Cuando uno va todos los días al mismo café, o
al mismo bar, es grato que al llegar el mesero
nos diga, más que preguntarnos, “¿Lo de siempre?”
y sin tener que decir de qué se trata, en la barra
aparezca el tinto, el capuchino, el ron o el aguardiente,
aquello que nos gusta para saludar el día o despedir la
noche. Y quizá que nos entregue, además, una copia
de nuestro periódico favorito. Que el tipo sepa lo que
nos gusta no es molesto; no lo sentimos como una
intromisión en nuestra vida privada, sino más bien como
una deferencia.
Otra cosa es que Google, Yahoo News y Facebook
sepan lo que nos gusta y nos ofrezcan cada día, como
un camarero fiel a nuestra mente rutinaria, “lo de siempre”.

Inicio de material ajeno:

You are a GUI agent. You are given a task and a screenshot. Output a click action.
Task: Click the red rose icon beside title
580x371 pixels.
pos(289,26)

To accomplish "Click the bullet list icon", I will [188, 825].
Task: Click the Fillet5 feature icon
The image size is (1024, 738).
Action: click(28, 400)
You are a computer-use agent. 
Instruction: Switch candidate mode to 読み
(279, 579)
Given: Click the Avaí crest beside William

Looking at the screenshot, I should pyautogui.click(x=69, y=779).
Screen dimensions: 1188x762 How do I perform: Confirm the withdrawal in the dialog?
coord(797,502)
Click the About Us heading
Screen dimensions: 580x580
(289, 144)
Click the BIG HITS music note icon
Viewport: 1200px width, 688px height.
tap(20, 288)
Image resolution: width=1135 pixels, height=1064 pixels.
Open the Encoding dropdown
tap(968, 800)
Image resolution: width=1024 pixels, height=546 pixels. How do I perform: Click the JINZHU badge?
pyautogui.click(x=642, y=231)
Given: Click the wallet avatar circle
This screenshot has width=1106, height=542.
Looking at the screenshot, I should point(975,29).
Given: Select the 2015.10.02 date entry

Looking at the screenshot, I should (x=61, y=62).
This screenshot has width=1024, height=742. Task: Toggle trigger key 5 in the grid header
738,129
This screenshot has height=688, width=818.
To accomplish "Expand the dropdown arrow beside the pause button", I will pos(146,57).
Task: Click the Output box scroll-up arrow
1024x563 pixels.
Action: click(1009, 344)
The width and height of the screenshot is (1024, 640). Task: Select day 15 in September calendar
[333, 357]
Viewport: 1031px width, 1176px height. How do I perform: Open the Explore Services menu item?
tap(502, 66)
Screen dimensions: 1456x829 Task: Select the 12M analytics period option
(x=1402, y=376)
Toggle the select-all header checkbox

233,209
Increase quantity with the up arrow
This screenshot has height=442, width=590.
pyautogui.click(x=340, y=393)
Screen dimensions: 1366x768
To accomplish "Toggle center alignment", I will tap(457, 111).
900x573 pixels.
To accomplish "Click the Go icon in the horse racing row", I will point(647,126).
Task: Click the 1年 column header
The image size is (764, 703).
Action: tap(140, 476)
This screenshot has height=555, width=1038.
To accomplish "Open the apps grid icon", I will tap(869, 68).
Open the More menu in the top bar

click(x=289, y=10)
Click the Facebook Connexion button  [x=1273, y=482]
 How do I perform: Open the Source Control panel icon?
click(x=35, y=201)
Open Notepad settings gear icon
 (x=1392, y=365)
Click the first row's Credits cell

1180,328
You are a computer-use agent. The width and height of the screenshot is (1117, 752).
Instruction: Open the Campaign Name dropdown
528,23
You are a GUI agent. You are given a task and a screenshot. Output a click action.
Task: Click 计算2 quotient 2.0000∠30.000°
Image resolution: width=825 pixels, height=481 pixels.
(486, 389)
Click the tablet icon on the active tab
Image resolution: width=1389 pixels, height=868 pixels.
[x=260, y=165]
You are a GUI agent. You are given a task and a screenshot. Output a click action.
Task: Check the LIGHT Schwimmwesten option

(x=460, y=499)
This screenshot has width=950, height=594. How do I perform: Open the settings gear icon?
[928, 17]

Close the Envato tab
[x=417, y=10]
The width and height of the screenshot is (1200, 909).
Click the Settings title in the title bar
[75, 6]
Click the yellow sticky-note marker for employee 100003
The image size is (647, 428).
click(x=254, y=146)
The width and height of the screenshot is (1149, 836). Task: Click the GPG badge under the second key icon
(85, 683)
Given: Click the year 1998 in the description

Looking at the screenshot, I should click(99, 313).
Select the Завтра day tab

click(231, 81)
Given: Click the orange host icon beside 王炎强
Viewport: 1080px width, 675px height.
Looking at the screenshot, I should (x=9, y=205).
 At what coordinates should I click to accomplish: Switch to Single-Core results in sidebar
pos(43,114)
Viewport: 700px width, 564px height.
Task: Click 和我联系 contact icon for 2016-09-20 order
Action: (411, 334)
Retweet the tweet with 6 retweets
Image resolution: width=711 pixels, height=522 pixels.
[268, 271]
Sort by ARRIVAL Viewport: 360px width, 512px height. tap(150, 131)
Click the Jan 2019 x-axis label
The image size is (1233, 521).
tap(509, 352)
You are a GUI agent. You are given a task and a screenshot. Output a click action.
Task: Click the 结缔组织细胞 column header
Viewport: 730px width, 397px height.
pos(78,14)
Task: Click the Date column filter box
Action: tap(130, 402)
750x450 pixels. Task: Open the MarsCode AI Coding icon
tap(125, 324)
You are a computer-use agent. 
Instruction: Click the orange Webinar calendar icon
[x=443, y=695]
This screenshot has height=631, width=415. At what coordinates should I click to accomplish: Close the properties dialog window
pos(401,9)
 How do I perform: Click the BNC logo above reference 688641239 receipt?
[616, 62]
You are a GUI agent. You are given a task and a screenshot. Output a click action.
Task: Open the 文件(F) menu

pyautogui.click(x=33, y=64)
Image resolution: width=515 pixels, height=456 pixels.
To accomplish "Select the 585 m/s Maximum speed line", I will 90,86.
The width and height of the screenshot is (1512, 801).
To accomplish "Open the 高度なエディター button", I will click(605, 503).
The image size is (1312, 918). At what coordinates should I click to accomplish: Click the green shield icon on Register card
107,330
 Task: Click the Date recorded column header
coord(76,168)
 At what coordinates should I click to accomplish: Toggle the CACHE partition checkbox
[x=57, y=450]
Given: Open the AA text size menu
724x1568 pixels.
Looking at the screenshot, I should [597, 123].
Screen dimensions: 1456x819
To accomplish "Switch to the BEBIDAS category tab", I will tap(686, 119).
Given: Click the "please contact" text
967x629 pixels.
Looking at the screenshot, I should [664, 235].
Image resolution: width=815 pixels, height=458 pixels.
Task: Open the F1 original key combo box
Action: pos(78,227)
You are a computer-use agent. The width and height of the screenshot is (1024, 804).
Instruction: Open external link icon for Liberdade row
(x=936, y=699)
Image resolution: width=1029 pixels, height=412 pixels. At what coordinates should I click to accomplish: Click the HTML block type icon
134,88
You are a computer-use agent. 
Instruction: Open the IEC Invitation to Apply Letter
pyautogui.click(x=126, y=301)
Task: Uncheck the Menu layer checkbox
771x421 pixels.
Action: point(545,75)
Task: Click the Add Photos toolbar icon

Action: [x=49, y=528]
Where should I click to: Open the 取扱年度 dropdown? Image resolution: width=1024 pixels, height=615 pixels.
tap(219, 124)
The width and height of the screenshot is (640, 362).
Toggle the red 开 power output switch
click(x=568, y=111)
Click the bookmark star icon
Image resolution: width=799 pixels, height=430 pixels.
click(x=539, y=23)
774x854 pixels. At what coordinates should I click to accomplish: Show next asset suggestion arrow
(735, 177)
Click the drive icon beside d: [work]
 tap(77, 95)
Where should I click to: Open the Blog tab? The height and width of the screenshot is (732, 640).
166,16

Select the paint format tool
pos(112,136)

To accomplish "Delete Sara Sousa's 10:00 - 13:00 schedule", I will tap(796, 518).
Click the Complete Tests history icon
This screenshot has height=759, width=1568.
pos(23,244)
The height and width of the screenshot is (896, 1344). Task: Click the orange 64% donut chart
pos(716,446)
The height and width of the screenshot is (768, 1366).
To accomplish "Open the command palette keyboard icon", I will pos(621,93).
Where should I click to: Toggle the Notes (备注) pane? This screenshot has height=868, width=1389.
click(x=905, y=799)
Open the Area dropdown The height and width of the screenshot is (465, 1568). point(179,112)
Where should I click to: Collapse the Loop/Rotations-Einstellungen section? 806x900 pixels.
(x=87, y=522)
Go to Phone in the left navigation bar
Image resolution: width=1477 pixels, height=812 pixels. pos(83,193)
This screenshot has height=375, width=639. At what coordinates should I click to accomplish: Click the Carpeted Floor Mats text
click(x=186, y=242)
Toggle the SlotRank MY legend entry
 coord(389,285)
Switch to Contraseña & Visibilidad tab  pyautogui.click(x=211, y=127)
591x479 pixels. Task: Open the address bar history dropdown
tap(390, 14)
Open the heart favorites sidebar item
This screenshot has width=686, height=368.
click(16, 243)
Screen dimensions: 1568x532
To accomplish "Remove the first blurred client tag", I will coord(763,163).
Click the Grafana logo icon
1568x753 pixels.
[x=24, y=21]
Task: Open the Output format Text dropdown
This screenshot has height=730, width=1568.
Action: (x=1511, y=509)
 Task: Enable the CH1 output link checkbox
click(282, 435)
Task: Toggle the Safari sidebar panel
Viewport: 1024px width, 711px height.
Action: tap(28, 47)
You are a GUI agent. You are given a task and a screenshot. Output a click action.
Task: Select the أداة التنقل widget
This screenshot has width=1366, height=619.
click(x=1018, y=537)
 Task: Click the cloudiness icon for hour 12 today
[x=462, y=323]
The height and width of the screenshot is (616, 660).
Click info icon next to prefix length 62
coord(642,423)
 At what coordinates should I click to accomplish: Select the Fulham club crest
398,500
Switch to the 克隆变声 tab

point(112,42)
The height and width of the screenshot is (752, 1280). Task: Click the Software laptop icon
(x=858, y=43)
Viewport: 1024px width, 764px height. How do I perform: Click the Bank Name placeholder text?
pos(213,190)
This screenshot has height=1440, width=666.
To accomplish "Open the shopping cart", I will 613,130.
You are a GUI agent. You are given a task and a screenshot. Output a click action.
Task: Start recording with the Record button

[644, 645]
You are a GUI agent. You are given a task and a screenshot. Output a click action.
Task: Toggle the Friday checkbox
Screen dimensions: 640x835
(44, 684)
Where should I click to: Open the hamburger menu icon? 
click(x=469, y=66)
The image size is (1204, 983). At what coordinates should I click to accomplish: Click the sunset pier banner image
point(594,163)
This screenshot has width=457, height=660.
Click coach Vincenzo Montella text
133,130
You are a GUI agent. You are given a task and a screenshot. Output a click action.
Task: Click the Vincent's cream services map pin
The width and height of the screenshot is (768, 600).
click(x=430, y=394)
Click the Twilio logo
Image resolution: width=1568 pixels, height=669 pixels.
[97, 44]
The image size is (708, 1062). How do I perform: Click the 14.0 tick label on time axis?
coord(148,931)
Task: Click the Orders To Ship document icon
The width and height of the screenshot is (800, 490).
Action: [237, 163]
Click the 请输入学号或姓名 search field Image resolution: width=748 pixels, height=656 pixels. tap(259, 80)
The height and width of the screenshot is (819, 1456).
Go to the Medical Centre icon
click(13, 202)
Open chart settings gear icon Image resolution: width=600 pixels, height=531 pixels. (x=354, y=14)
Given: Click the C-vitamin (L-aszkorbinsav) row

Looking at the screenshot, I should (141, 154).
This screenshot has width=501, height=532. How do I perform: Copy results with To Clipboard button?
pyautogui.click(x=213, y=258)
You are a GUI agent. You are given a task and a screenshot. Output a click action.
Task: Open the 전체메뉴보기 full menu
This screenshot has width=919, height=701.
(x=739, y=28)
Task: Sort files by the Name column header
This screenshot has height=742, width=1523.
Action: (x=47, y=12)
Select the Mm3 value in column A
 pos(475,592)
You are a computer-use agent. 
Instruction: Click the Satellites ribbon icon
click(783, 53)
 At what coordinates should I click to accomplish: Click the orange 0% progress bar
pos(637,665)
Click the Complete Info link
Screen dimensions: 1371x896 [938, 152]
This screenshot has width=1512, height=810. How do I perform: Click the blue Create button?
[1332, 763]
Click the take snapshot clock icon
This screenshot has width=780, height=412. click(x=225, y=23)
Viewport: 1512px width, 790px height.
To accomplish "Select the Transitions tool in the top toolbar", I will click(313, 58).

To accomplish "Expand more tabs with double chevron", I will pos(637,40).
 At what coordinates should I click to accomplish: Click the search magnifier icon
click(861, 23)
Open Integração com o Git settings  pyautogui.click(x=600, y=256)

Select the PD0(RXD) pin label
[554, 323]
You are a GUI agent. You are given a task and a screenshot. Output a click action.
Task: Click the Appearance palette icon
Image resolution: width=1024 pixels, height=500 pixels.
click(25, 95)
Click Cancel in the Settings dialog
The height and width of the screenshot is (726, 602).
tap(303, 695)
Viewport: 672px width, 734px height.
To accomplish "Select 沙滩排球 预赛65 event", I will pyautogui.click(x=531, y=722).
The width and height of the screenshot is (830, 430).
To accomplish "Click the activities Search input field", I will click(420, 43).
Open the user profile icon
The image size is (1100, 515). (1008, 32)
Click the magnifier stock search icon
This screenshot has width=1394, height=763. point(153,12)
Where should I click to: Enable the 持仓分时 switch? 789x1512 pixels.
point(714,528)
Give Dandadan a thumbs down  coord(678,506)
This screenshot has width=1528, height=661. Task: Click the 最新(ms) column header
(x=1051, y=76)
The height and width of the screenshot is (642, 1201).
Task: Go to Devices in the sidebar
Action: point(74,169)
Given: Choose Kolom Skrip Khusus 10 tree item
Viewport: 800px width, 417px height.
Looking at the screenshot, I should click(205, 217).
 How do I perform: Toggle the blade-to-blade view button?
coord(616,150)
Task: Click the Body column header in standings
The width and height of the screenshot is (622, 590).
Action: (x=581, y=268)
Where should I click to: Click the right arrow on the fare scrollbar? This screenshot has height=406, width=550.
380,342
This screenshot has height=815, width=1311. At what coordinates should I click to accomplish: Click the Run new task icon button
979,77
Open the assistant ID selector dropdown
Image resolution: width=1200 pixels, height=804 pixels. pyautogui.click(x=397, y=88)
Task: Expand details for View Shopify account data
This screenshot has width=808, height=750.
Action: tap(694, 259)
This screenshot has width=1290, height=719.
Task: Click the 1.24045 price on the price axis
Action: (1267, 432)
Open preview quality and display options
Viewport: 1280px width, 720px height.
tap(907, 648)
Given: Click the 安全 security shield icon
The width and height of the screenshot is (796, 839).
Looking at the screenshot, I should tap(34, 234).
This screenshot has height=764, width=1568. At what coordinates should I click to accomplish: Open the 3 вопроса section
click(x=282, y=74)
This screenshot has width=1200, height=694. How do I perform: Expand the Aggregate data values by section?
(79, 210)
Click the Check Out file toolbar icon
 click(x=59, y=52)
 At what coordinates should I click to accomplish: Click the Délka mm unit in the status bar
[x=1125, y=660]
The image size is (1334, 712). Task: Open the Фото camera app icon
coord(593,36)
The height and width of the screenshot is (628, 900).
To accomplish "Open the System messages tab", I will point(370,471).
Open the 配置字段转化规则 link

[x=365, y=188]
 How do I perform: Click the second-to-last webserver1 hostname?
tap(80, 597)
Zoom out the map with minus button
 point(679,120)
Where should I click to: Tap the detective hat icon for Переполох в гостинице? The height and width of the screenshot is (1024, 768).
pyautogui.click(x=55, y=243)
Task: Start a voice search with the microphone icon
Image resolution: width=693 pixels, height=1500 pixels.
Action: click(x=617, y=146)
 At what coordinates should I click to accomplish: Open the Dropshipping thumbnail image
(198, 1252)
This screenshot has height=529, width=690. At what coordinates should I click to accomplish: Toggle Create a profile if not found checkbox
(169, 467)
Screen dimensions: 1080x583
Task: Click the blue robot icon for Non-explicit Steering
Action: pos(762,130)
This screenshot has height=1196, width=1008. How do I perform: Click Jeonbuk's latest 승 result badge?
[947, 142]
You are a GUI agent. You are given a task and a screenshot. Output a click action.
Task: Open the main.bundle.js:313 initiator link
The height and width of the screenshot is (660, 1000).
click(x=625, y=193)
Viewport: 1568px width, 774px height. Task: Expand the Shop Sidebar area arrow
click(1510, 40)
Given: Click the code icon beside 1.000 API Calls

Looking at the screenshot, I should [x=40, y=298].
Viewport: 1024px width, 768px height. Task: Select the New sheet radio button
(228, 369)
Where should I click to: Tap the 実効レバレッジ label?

Si bien este buscador, esta cadena de noticias y esta red
social no son personas, sino algoritmos en una máquina,
esas máquinas han sido programadas por personas y por
empresas que están interesadas en darnos algo (pues si
no, no las usaríamos), pero también en recibir algo de
nosotros: información sobre lo que nos gusta, e, indirectamente,
sobre lo que somos.
Según Eli Pariser, autor de The Filter Bubble, en ese espacio
democrático y aparentemente muy abierto de la red, están
apareciendo unas especies de burbujas (generadas por
nuestros propios clics y por la memoria de los sitios que
más usamos) que pueden producir, poco a poco, una
especie de “lobotomía global”, de mentes encerradas
en la repetición neurótica de sus mismas rutinas. Los
resultados de nuestras búsquedas están prefabricados
para nosotros mismos. Si uno viaja mucho y entra con
frecuencia en páginas de agencias de viajes, cuando hace
una búsqueda de “Grecia” no le saldrán las protestas que
hay en ese país, sino planes de excursiones por las islas
griegas. Una burbuja filtrada, diseñada específicamente según
nuestro historial de búsquedas.
Esta información “personalizada”, que
aparentemente nos ayuda a seguir con
fidelidad nuestros intereses, lo que genera,
a la larga, es una limitación de la libertad. Según
Yonchai Benkler, citado por Pariser: “tenemos la
ilusión de ser los dueños de nuestro destino, cuando
la personalización puede producir una especie de
determinismo de la información, en la cual los clics de
nuestro pasado determinan lo que veremos en el futuro (…),
una especie de
círculo vicioso”. No estamos viendo todo el abanico de
opciones, sino unas pocas, para decidir lo que queremos
leer y la información que queremos recibir.
Soy un novato de Twitter y algo parecido he empezado a notar
allí. La gente tiende a seguir y a ser seguida sólo por sus “similares”.
El mismo Twitter te sugiere que sigas a “similares a ti”: por profesión,
ideología, tipo de seguidores. Si alguien se fija a quiénes sigue el
expresidente Uribe, por ejemplo, verá que prácticamente sigue
solamente a los “similares a él”, ideológicamente, incluyendo
a varios que son mucho más papistas que el Papa. Por mecanismos
así es que Pariser señala el peligro de que nos quedemos “aislados
en una red de uno solo”. En vez de estar abiertos a un mundo
de estímulos distintos, la red personalizada nos puede
convertir en egocéntricos que se embelesan en la contemplación
permanente del propio ombligo. Porque no sólo están
personalizados nuestros patrones de consumo, sino también
nuestros patrones ideológicos y de pensamiento.
Es grave que vivamos en la pura retroalimentación del ego,
en una burbuja de mutuos elogios. Tener enemigos, contrincantes
ideológicos, es, en realidad, una bendición. Son los antagonistas
los que te dicen, con toda la brutalidad del caso, cuándo la
estás embarrando, y así nuestros enemigos son nuestros mayores
aliados involuntarios: es a ellos a quienes les debemos la
imagen más precisa de nuestras deformaciones y defectos.
Si nos limitamos a leer y a seguir a nuestros similares, y a
repetir (por cuenta de algoritmos de la red) nuestros patrones
ideológicos de lectura, caeremos en un grave empobrecimiento
como ciudadanos críticos y pensantes.